Il est désormais très largement reconnu que la responsabilité sociétale des compagnies s’étend à leur chaîne d’approvisionnement. Il est aussi de plus en plus admis que si les initiatives volontaires permettent de relever le niveau d’exigence, elles sont loin d’être satisfaisantes. C’est pourquoi les associations et les organisations syndicales militent en faveur d’un cadre législatif contraignant. La Commission européenne s’est saisie du sujet en lançant, fin 2020, une consultation en vue de rédiger une directive sur la gouvernance d’entreprise responsable (et le devoir de vigilance). La publication du projet de directive, initialement prévue pour fin juin, a été repoussée une première fois au 27 octobre 2021, puis au 8 décembre. Néanmoins, elle ne figure désormais plus à l’ordre du jour de la Commission et ne s’y retrouvera probablement pas avant mars 2022.
Le 2 décembre 2021, Tom de Bruijn, ministre néerlandais du Commerce extérieur et de la Coopération pour le développement, a exprimé en ces termes sa déception devant le parlement du pays lors d’un débat sur la « conduite commerciale responsable » : « Ma nette préférence est que nous légiférions au niveau européen. Je suis donc très déçu que la Commission européenne ait à nouveau reporté sa proposition sans donner de date précise à laquelle nous pouvons attendre une proposition. Le gouvernement a toujours soutenu que si la législation européenne ne démarrait pas, nous devions avancer sur une législation nationale. Je n’ai pas encore perdu l’espoir qu’une proposition européenne voie le jour, mais nous en sommes arrivés à travailler sur la législation nationale. » Pour justifier sa position, il a invoqué trois raisons importantes : augmenter la pression sur la Commission européenne, ne pas perdre de temps et pouvoir appliquer la loi nationale sur le travail des enfants (obligation de protection).
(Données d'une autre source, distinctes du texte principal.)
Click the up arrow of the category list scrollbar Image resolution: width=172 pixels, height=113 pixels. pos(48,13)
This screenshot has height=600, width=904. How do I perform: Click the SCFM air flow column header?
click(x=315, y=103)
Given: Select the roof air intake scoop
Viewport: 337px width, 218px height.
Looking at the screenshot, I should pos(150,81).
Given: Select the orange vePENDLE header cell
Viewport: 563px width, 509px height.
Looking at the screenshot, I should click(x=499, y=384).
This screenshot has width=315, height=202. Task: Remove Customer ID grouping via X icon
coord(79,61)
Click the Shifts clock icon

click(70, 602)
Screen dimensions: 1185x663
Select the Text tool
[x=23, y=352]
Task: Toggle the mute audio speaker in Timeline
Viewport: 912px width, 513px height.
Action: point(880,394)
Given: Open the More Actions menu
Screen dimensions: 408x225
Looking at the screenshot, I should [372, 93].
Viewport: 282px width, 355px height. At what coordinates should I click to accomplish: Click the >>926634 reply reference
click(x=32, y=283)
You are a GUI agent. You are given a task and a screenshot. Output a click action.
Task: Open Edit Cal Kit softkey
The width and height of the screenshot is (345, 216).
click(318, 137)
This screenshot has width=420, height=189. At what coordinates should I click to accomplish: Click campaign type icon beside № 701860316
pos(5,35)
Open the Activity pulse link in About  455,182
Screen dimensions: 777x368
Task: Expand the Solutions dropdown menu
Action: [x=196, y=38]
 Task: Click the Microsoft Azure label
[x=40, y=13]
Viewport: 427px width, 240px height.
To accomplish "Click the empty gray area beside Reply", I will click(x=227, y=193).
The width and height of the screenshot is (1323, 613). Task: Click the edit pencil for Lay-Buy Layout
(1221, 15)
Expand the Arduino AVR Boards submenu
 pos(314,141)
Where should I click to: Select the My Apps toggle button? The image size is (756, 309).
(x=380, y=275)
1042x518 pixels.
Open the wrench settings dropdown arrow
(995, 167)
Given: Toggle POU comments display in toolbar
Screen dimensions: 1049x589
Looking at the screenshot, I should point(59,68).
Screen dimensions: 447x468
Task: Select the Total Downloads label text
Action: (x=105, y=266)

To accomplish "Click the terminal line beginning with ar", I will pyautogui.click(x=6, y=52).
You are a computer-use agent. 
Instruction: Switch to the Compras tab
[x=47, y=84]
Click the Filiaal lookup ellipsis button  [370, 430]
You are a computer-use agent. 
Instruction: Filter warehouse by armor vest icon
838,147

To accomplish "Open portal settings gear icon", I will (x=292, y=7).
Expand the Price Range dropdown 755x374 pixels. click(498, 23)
Bien que les associations de défense des droits humains aient été très déçues par le nouveau retard pris dans la publication de la proposition européenne, elles la considèrent également comme une très bonne nouvelle. En effet, le ministre néerlandais a ajouté que la loi serait élaborée sur des bases plutôt progressistes : application à partir de deux cent cinquante salariés (voire cinquante pour les secteurs à risque), prise en compte de la totalité de la chaîne d’approvisionnement, forte responsabilité administrative, mise en œuvre de la responsabilité civile… De fait, les ONG espèrent que la loi néerlandaise, si elle est publiée, produira une forte pression sur la Commission pour qu’elle présente une proposition ambitieuse.